SOURCE EXTRACT »

┏━━

Struggling to find relevant sources for your review? Inciteful will list suitable articles with just the click of a button. Are your human research participants too expensive or complicated to manage? Not a problem – try synthetic participants instead.

Each of these tools suggests AI could be superior to humans in outlining and explaining concepts or ideas. But can humans be replaced when it comes to qualitative research?

This is something we recently had to grapple with while carrying out unrelated research into mobile dating during the COVID-19 pandemic. And what we found should temper enthusiasm for artificial responses over the words of human participants.

Encountering AI in our research

Our research is looking at how people might navigate mobile dating during the pandemic in Aotearoa New Zealand. Our aim was to explore broader social responses to mobile dating as the pandemic progressed and as public health mandates changed over time.

As part of this ongoing research, we prompt participants to develop stories in response to hypothetical scenarios.

In 2021 and 2022 we received a wide range of intriguing and quirky responses from 110 New Zealanders recruited through Facebook. Each participant received a gift voucher for their time.

Participants described characters navigating the challenges of “Zoom dates” and clashing over vaccination statuses or wearing masks. Others wrote passionate love stories with eyebrow-raising details. Some even broke the fourth wall and wrote directly to us, complaining about the mandatory word length of their stories or the quality of our prompts.

These responses captured the highs and lows of online dating, the boredom and loneliness of lockdown, and the thrills and despair of finding love during the time of COVID-19.

But, perhaps most of all, these responses reminded us of the idiosyncratic and irreverent aspects of human participation in research – the unexpected directions participants go in, or even the unsolicited feedback you can receive when doing research.

┗━━

ENTRIES PROVIDED »
┏━━

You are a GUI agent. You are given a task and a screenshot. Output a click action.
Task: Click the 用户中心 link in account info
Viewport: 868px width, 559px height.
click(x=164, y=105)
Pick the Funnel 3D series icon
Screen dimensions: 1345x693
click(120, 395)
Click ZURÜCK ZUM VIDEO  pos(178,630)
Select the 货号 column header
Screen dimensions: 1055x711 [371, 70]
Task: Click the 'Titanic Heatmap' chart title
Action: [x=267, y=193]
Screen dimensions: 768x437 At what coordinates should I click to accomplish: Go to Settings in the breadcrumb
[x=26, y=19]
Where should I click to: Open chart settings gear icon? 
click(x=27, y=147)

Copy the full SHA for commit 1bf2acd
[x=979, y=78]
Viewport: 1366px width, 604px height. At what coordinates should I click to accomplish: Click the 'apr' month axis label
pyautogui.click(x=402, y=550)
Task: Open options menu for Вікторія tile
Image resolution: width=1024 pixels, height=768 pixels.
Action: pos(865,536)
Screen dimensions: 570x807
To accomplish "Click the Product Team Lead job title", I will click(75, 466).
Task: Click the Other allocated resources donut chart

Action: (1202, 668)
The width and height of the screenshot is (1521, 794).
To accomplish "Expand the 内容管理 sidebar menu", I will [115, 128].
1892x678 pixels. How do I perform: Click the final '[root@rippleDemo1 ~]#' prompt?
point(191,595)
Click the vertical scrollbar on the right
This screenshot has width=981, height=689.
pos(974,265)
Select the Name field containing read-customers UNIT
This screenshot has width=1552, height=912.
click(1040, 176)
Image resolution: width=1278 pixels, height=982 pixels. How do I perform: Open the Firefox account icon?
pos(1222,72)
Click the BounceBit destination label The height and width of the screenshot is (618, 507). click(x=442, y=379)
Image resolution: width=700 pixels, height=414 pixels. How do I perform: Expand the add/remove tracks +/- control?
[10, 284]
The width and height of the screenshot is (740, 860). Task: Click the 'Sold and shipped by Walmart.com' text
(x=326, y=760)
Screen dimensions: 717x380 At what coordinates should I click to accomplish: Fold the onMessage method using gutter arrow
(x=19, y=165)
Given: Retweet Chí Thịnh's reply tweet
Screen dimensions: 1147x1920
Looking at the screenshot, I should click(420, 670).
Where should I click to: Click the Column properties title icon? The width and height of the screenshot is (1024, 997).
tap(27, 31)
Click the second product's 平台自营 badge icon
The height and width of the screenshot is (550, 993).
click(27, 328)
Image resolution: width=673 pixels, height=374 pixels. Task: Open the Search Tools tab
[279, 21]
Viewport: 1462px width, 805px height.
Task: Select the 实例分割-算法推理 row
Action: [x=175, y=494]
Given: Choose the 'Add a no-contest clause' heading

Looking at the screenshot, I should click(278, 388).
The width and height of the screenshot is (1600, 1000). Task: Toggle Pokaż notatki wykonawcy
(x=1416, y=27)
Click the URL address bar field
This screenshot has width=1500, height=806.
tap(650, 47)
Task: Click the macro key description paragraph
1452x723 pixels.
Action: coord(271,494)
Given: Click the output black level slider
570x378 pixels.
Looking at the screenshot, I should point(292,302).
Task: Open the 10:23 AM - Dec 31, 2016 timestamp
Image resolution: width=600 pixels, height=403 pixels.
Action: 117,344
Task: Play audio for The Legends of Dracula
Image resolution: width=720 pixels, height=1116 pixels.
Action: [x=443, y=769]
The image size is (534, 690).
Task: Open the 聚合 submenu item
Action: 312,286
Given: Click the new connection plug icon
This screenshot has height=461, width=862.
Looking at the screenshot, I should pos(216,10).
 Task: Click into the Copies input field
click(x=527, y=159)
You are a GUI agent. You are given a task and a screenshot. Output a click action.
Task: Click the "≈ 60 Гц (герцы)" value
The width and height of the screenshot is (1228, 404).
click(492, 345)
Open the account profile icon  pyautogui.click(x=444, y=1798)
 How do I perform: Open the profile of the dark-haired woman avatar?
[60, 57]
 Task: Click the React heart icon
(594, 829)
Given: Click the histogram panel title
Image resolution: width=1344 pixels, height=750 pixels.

┗━━

WHAT THE EXERCISE ASKS » Do these statements agree with the passage on mobile dating research during the pandemic? (a) The participants were recruited through Facebook. (b) Participants took part without receiving anything for their time. (c) The study looked at mobile dating in Australia.

RESULT OF THE EXERCISE »
(a) Yes: "110 New Zealanders recruited through Facebook"
(b) No: "Each participant received a gift voucher for their time."
(c) No: "how people might navigate mobile dating during the pandemic in Aotearoa New Zealand"